## [What you should do]
Work out how many lines in the data that follows contain "will". Write nothing but the number.

** Input follows **

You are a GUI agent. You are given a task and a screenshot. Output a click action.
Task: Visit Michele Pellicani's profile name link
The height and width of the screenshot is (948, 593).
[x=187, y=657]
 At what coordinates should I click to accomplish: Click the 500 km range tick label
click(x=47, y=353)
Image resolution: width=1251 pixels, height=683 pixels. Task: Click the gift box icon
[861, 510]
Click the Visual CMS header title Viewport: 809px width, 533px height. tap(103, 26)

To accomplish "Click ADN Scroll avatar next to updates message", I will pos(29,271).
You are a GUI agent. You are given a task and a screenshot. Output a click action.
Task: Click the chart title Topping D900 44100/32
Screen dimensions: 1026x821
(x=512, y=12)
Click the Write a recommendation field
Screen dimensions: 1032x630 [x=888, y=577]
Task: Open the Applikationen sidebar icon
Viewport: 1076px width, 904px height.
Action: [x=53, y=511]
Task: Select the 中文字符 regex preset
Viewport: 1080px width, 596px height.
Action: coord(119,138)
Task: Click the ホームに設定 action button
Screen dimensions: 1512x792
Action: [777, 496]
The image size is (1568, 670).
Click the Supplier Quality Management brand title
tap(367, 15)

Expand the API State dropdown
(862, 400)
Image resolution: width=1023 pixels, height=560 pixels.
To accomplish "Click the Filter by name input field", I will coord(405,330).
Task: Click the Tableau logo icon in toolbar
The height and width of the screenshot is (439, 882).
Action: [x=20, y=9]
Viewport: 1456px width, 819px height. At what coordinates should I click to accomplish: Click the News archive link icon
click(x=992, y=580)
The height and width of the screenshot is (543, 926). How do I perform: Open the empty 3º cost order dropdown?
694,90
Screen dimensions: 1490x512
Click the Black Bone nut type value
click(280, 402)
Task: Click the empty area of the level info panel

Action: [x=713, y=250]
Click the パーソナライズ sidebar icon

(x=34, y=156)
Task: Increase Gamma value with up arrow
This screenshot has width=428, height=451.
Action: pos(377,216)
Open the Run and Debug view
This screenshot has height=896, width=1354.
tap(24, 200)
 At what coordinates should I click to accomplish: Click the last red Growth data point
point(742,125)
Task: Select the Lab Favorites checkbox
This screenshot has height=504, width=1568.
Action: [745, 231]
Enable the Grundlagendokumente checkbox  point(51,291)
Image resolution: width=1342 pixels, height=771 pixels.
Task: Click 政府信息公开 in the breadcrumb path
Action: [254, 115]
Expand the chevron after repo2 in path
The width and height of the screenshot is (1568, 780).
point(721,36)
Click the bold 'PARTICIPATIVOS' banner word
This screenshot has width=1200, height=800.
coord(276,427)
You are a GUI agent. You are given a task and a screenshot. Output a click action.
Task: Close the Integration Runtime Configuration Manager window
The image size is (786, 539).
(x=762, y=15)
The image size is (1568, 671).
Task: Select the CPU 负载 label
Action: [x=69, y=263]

** End of Input **

## [Output for this exercise]
2